Illustrative example (educational)

The following example uses round numbers for illustration only. It does not represent any real Syntalium-published setup or any real trade outcome. It is educational context — not a recommendation or a model to follow without your own analysis.

Scenario (illustrative numbers only):

Account size
$10,000 (illustrative)
Risk budget (2% of account)
$200
Illustrative entry
$60,000
Illustrative stop
$58,000
Stop distance
$2,000
Position size
$200 ÷ $2,000 = 0.10 BTC
Notional value
0.10 × $60,000 = $6,000
Implied leverage (no margin)
$6,000 ÷ $10,000 = 0.6× (spot, no leverage)

In this example, the 2% risk budget and a $2,000 stop distance produces a position that represents 60% of account value — less than 1× leverage. If the stop were tighter (e.g. $500), the same risk budget would allow a larger position — but also create greater sensitivity to normal price noise.

Leverage amplification

Leverage multiplies the notional value of your position relative to the capital you commit as margin. A 10× leveraged position moves 10% for every 1% price move in the asset.

Leverage multiplies risk
Leverage does not change the stop distance or the setup — it amplifies your exposure. A wider stop with high leverage can still result in a total loss of margin if price reaches the stop.
Published leverage range
The leverage range shown in a Syntalium setup is contextual — it describes what conditions the plan was recorded under. It is not a recommendation for what leverage you should use.
Your leverage, your decision
The appropriate leverage for your situation depends on your account size, risk tolerance, the stop distance, and your jurisdiction. Syntalium does not and cannot determine what leverage is appropriate for any individual user.
High leverage combined with an oversized position and a stop loss that has been moved or removed can result in the loss of the entire margin deposit, and in some instruments, more than the initial margin. Never use leverage you cannot afford to lose.

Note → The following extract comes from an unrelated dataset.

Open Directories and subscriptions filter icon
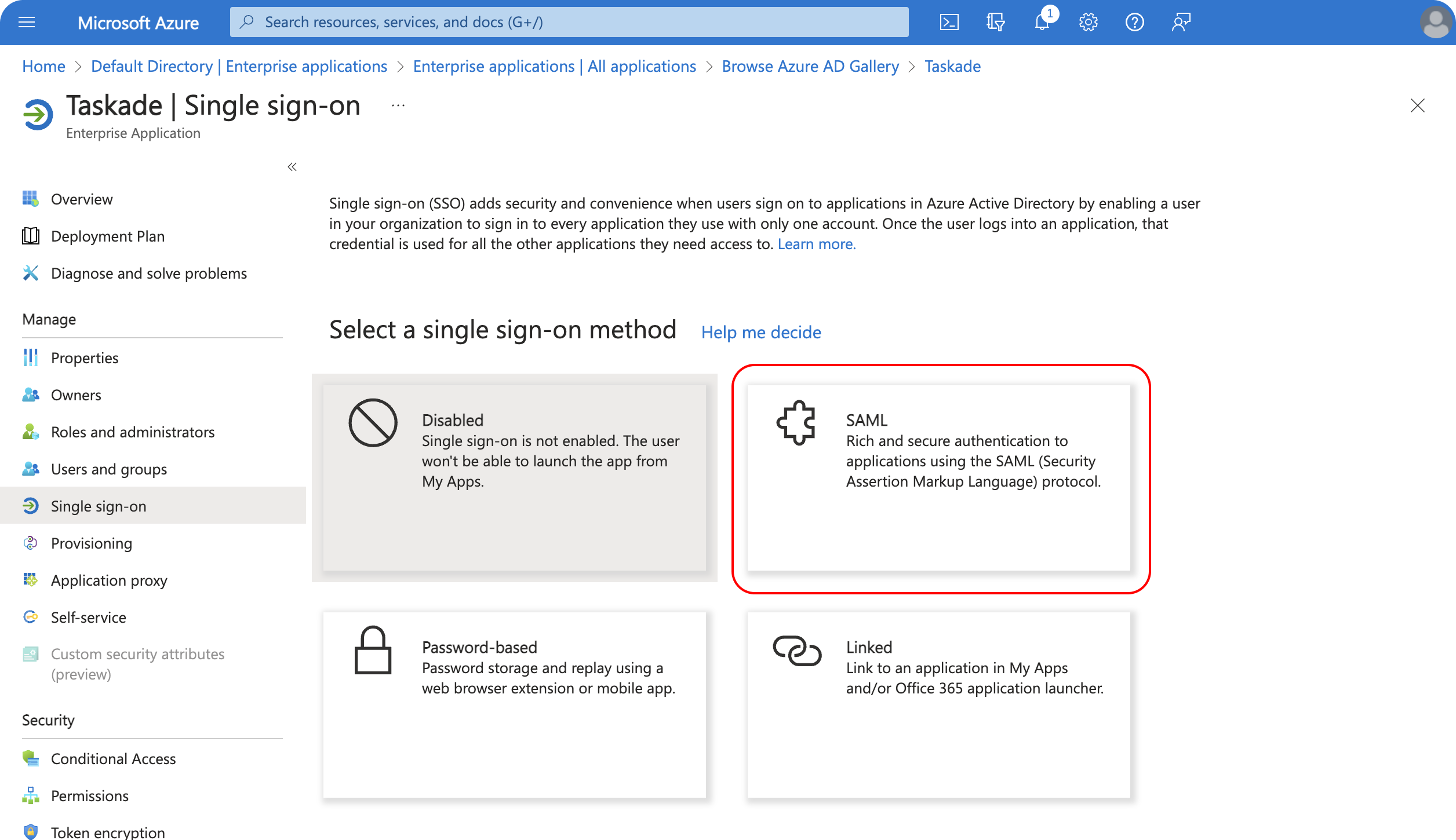The width and height of the screenshot is (1456, 840). click(995, 23)
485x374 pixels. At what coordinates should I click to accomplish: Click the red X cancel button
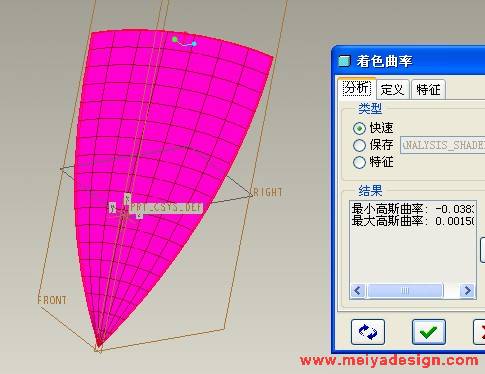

Oversizing and common errors

The most common way traders destroy a structurally valid setup is by taking a position that is too large for their risk budget relative to the stop distance.

Oversizing
Taking a position larger than your risk budget allows. Results in a loss larger than the predetermined limit if the stop is hit — or emotional decisions to move the stop rather than accept the planned loss.
Removing the stop
Once oversized, the impulse to remove the stop is strong — because accepting the loss at the published stop now means a loss larger than planned. This is how small losses become large ones.
Averaging down
Adding to a losing position to lower the average entry. When a setup defines a stop level, that level already accounts for the trade's risk boundary. Adding below the entry with no new published signal is not a structured action.
Using leverage beyond the plan
Applying leverage higher than the published range — or higher than your own risk framework supports — turns a structured setup into an outsized bet.